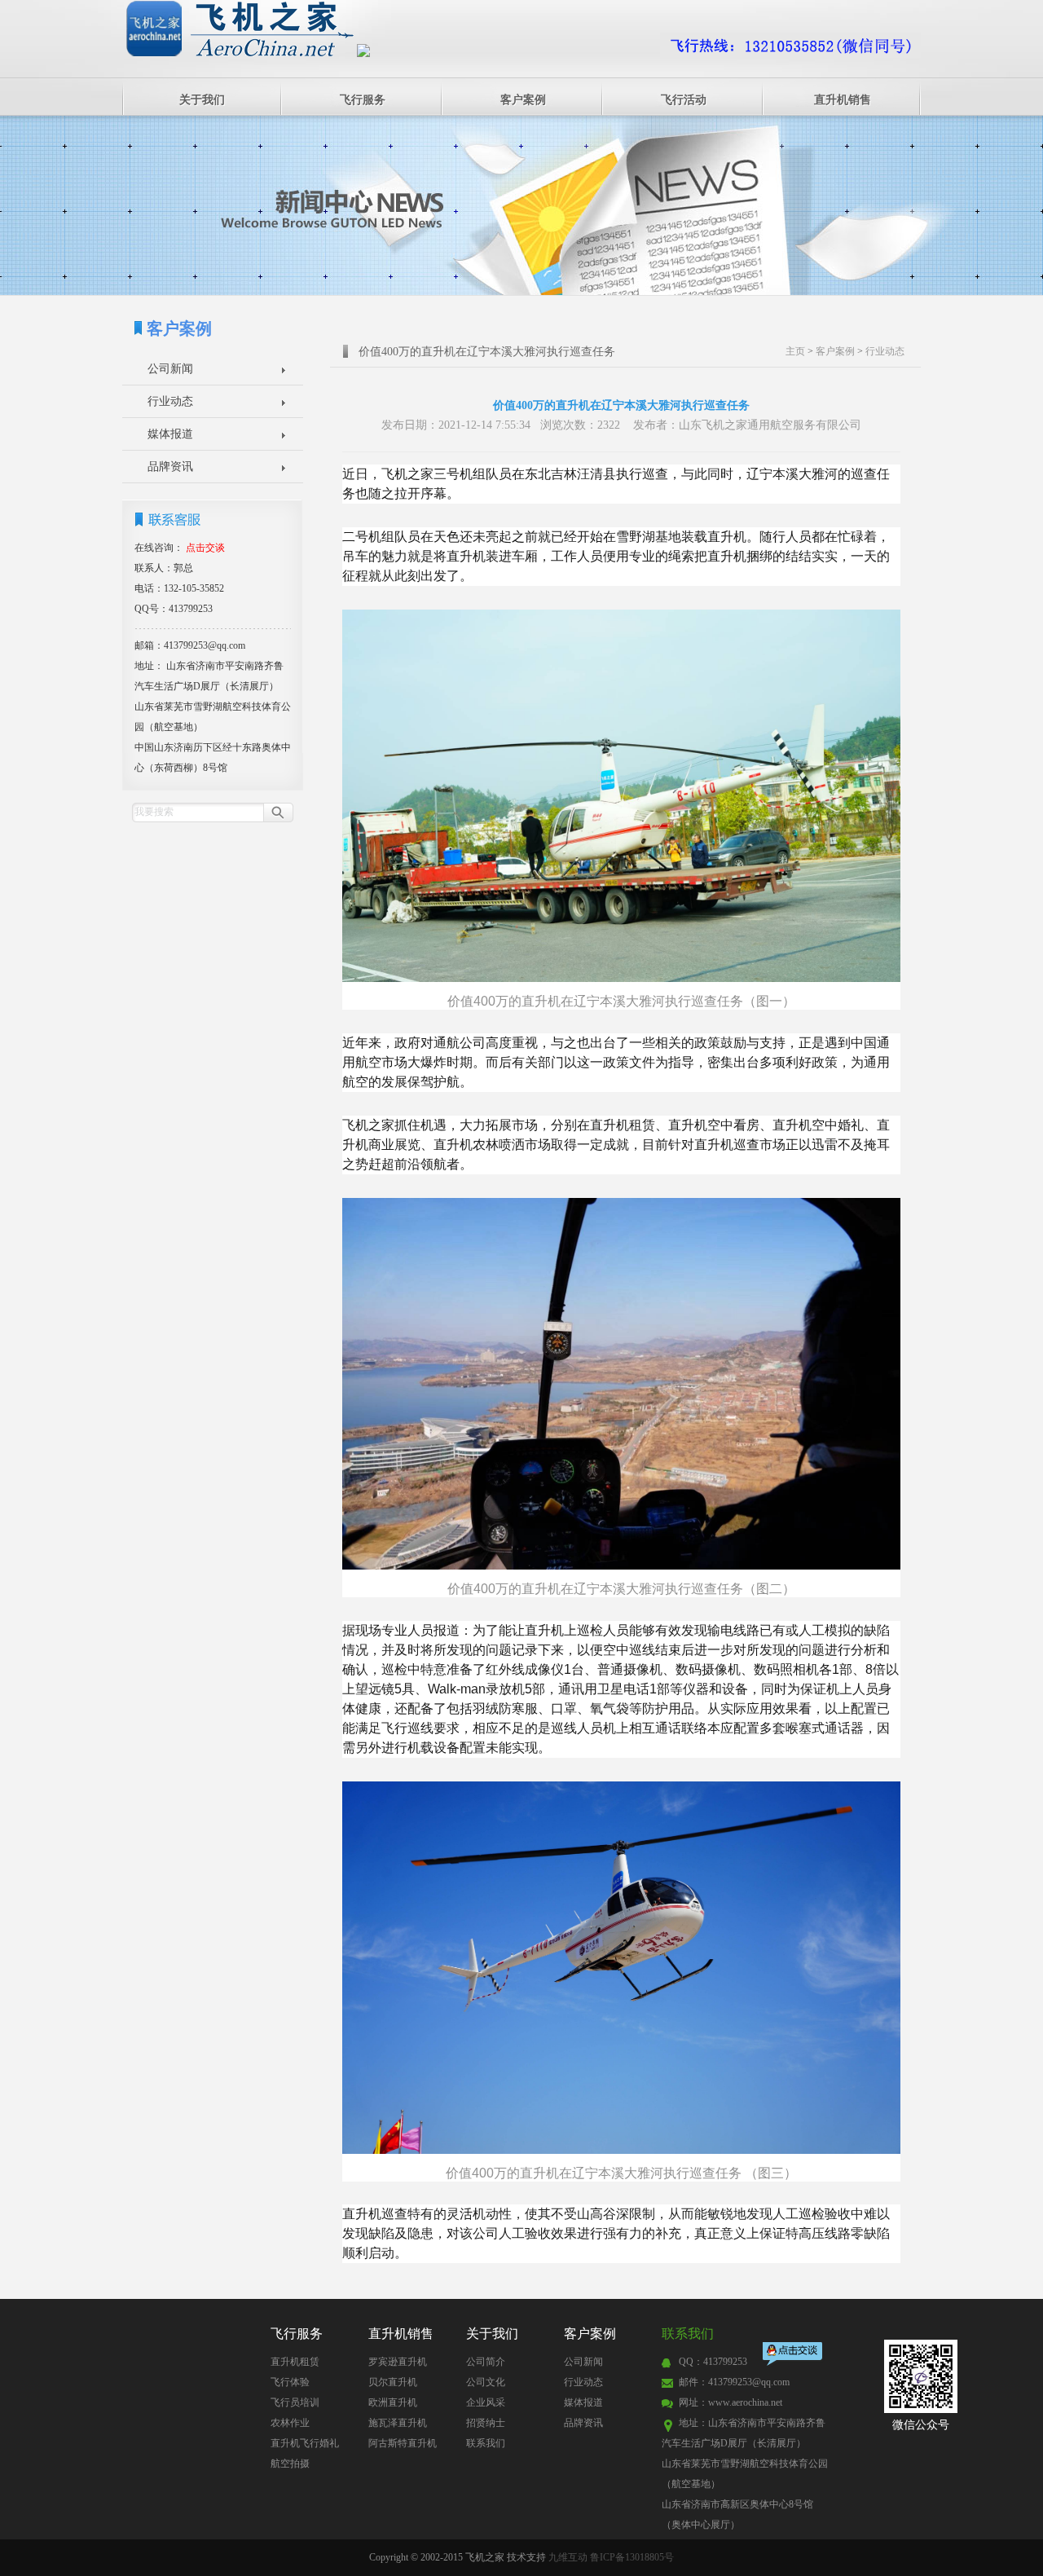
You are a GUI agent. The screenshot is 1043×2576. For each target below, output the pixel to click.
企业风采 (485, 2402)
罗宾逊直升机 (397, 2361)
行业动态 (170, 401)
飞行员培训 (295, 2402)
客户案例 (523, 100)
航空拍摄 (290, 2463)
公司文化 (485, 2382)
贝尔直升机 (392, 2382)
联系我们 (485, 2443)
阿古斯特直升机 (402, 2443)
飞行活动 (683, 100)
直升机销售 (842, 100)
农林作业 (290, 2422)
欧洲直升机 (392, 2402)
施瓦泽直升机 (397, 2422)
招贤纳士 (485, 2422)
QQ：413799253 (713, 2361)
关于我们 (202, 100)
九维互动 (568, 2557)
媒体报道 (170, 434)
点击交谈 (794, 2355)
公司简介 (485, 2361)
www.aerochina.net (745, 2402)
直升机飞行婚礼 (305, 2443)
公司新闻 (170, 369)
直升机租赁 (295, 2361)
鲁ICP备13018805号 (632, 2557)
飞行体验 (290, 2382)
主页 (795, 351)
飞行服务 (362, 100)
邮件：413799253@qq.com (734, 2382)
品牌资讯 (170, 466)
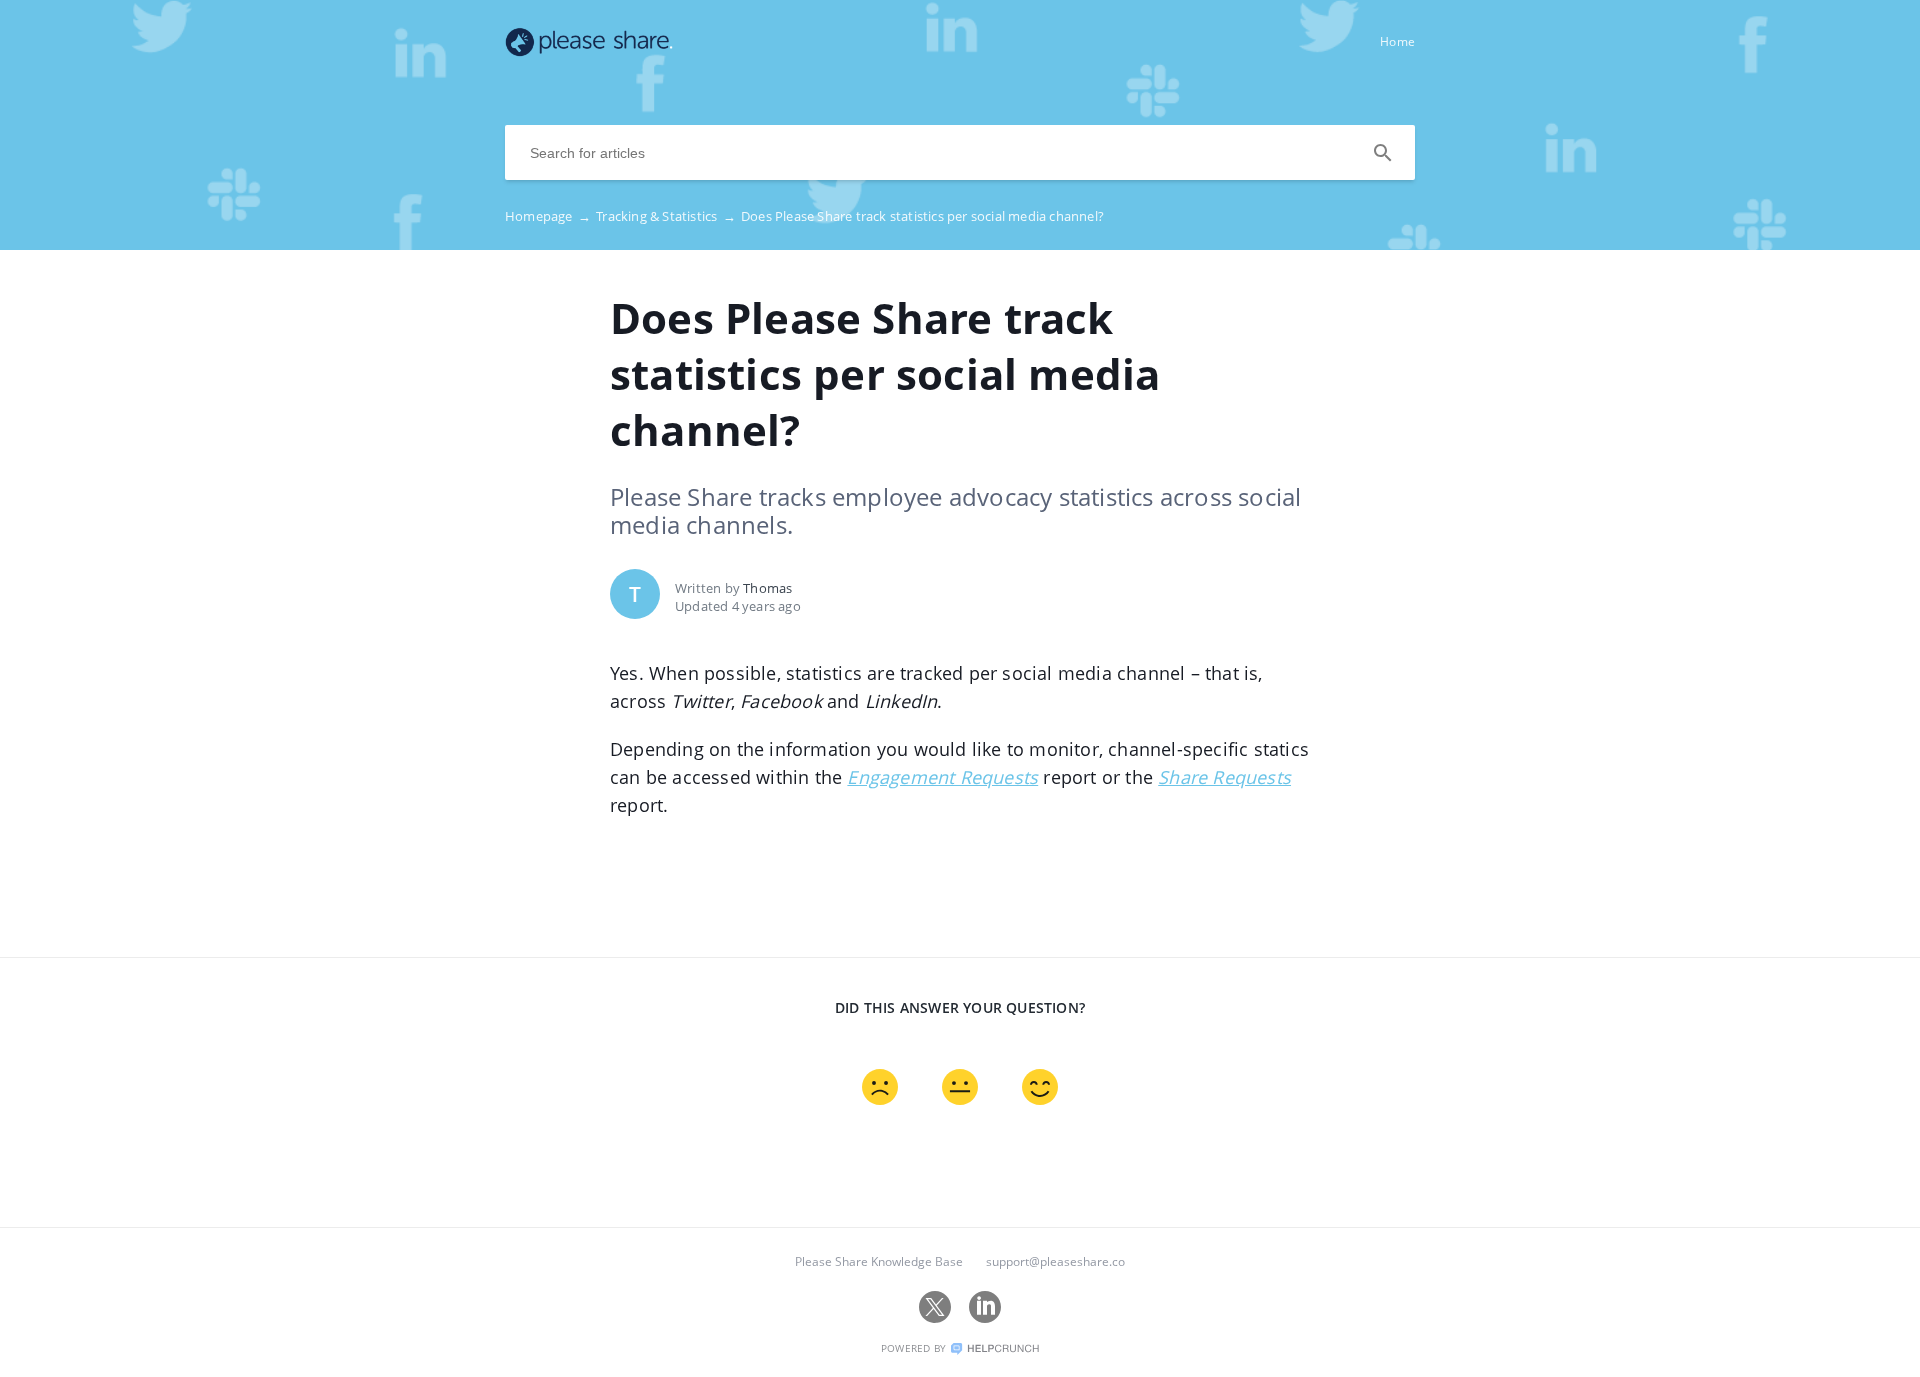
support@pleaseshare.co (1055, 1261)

______________________________

Task objective:
Repeat the records above exactly, from the first line through the line that contains "飞行体验 (290, 2382)", and leave out the pictures.

Task solution:
You are a GUI agent. The screenshot is 1043×2576. For each target below, output the pixel to click.
企业风采 (485, 2402)
罗宾逊直升机 (397, 2361)
行业动态 (170, 401)
飞行员培训 (295, 2402)
客户案例 (523, 100)
航空拍摄 (290, 2463)
公司文化 (485, 2382)
贝尔直升机 (392, 2382)
联系我们 (485, 2443)
阿古斯特直升机 (402, 2443)
飞行活动 (683, 100)
直升机销售 (842, 100)
农林作业 (290, 2422)
欧洲直升机 (392, 2402)
施瓦泽直升机 (397, 2422)
招贤纳士 (485, 2422)
QQ：413799253 (713, 2361)
关于我们 (202, 100)
九维互动 (568, 2557)
媒体报道 (170, 434)
点击交谈 (794, 2355)
公司简介 (485, 2361)
www.aerochina.net (745, 2402)
直升机飞行婚礼 (305, 2443)
公司新闻 (170, 369)
直升机租赁 (295, 2361)
鲁ICP备13018805号 (632, 2557)
飞行体验 (290, 2382)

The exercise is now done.